● **Document section**:
* Start *

Criticism is an act of autobiography. The work of making an argu­ment, coming to a judgment, or simply choosing which books or objects to give time and attention to is inevitably, helplessly, an expression of values—and an expression of self. Our tastes tell on us as much as our syntax and tone; that mysterious compound called sensibility is formed by some strange alchemy of innate tendencies, life experiences, and material circumstances. In the pursuit of explicating a text, observing its patterns and structure, how it works, what it means, I also explicate myself—revealing what catches my interest, where my attention lingers. I might do this more, or less, intentionally, but I always do it.

Whatever is going on in the life of the critic is going to show up in her reading; it can’t not. Reading, writing, and thinking have experiential texture. The place and context in which I do those activities shapes them. Whether we are informed by political events or everyday life, it is not always possible, or desirable, to block out the noise of the world. When I write criticism, then, I try to use this fact of myself in some way. I might openly acknowledge why I am so invested in some aspect of a work. I might try to think through myself, pushing to arrive at a point at the very far edge of what I can see. I am a passionate adherent of close reading, the practice of being carefully attentive to words that are not our own. But close reading always involves the critic layering her own point of view over or next to the text’s, even as she observes, explains, interprets, evaluates. What I should not do is pretend that my reading is definitive, neutral, objective, or somehow free of myself and my environment. I write criticism to encounter an object, and I read criticism to encounter another person encountering an object. If I wanted a randomized controlled trial, I would be in the sciences.

* End *

● **Element and text position data**:
* Start *

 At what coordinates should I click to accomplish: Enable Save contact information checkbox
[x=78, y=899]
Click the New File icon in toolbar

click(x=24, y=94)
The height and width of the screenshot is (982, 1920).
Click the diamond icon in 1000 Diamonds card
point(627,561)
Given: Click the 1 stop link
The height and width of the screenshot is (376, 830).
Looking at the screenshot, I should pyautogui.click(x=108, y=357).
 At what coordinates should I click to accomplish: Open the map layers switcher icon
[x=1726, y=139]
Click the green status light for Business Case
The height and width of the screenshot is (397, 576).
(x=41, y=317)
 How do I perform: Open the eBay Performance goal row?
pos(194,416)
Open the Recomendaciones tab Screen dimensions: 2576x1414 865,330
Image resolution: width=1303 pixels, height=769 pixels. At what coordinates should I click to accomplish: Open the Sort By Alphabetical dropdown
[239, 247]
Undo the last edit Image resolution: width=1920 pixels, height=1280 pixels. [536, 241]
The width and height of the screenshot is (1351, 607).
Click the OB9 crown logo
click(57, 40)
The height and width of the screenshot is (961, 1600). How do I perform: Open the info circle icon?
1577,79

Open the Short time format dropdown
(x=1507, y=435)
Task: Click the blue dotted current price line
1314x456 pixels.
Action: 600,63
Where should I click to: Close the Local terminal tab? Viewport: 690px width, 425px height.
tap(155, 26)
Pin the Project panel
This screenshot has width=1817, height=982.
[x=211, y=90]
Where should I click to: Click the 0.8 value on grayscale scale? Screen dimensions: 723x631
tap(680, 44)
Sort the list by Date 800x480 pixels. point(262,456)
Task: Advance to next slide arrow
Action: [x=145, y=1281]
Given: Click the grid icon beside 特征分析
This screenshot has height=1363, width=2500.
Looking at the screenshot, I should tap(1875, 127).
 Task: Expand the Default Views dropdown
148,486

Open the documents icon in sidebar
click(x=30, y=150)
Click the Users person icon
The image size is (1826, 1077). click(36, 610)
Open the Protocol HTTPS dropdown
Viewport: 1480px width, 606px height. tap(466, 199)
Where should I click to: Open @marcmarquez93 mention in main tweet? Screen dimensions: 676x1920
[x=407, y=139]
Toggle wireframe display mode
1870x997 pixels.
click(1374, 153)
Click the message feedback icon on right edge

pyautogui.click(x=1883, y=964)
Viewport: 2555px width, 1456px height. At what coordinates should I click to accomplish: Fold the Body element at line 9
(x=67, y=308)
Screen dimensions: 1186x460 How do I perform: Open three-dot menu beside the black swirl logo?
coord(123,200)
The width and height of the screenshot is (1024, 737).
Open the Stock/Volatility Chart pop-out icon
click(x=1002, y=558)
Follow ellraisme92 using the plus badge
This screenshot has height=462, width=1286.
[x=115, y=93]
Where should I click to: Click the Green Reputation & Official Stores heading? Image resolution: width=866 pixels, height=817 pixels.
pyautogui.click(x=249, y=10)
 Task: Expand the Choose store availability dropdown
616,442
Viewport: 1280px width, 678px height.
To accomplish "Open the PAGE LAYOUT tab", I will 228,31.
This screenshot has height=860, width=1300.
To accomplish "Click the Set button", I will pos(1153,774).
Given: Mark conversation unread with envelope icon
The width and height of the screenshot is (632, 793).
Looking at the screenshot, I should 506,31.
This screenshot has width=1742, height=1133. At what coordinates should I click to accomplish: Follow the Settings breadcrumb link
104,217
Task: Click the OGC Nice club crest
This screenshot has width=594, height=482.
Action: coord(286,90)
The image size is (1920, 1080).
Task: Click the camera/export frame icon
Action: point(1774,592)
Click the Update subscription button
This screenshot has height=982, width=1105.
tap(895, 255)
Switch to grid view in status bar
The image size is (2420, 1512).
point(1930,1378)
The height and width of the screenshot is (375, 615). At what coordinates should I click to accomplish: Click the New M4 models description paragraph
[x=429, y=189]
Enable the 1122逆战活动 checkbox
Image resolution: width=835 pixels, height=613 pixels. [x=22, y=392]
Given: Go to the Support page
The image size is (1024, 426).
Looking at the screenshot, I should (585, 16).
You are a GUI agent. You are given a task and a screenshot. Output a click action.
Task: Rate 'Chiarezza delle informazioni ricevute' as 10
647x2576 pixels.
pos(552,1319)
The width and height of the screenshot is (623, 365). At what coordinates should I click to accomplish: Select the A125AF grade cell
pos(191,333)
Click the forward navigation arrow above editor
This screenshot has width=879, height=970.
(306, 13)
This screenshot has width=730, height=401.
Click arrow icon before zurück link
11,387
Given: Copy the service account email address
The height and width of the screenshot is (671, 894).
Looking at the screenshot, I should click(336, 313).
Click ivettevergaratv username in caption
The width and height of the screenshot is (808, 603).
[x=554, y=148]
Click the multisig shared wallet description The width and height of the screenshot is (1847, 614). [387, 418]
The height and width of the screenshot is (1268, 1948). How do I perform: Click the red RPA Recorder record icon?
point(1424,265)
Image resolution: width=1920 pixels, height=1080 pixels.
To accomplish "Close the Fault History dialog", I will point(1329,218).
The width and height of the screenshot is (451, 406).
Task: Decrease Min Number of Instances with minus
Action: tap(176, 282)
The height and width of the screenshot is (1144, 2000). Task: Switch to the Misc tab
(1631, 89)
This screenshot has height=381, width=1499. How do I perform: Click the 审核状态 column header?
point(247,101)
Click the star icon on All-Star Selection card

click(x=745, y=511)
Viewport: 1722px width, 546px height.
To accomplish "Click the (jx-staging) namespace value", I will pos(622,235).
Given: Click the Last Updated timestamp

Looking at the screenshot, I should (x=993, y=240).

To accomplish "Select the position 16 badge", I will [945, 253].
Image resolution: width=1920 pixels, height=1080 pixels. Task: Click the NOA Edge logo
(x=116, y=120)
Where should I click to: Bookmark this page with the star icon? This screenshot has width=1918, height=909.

* End *

● **Objective 1**:
Transcribe the passage of the text on criticism that begins with the words "Criticism is an" and ends with "always do it.".
● **Objective 2**:
Update the rows from the line containing "Viewport: 2555px width, 1456px" through the line containing "pos(552,1319)" by replacing "envelope icon" with "mail icon", and give only those lines with everything else left unchanged.

● **Right answer 1**:
Criticism is an act of autobiography. The work of making an argu­ment, coming to a judgment, or simply choosing which books or objects to give time and attention to is inevitably, helplessly, an expression of values—and an expression of self. Our tastes tell on us as much as our syntax and tone; that mysterious compound called sensibility is formed by some strange alchemy of innate tendencies, life experiences, and material circumstances. In the pursuit of explicating a text, observing its patterns and structure, how it works, what it means, I also explicate myself—revealing what catches my interest, where my attention lingers. I might do this more, or less, intentionally, but I always do it.

● **Right answer 2**:
Viewport: 2555px width, 1456px height. At what coordinates should I click to accomplish: Fold the Body element at line 9
(x=67, y=308)
Screen dimensions: 1186x460 How do I perform: Open three-dot menu beside the black swirl logo?
coord(123,200)
The width and height of the screenshot is (1024, 737).
Open the Stock/Volatility Chart pop-out icon
click(x=1002, y=558)
Follow ellraisme92 using the plus badge
This screenshot has height=462, width=1286.
[x=115, y=93]
Where should I click to: Click the Green Reputation & Official Stores heading? Image resolution: width=866 pixels, height=817 pixels.
pyautogui.click(x=249, y=10)
 Task: Expand the Choose store availability dropdown
616,442
Viewport: 1280px width, 678px height.
To accomplish "Open the PAGE LAYOUT tab", I will 228,31.
This screenshot has height=860, width=1300.
To accomplish "Click the Set button", I will pos(1153,774).
Given: Mark conversation unread with mail icon
The width and height of the screenshot is (632, 793).
Looking at the screenshot, I should 506,31.
This screenshot has width=1742, height=1133. At what coordinates should I click to accomplish: Follow the Settings breadcrumb link
104,217
Task: Click the OGC Nice club crest
This screenshot has width=594, height=482.
Action: coord(286,90)
The image size is (1920, 1080).
Task: Click the camera/export frame icon
Action: point(1774,592)
Click the Update subscription button
This screenshot has height=982, width=1105.
tap(895, 255)
Switch to grid view in status bar
The image size is (2420, 1512).
point(1930,1378)
The height and width of the screenshot is (375, 615). At what coordinates should I click to accomplish: Click the New M4 models description paragraph
[x=429, y=189]
Enable the 1122逆战活动 checkbox
Image resolution: width=835 pixels, height=613 pixels. [x=22, y=392]
Given: Go to the Support page
The image size is (1024, 426).
Looking at the screenshot, I should (585, 16).
You are a GUI agent. You are given a task and a screenshot. Output a click action.
Task: Rate 'Chiarezza delle informazioni ricevute' as 10
647x2576 pixels.
pos(552,1319)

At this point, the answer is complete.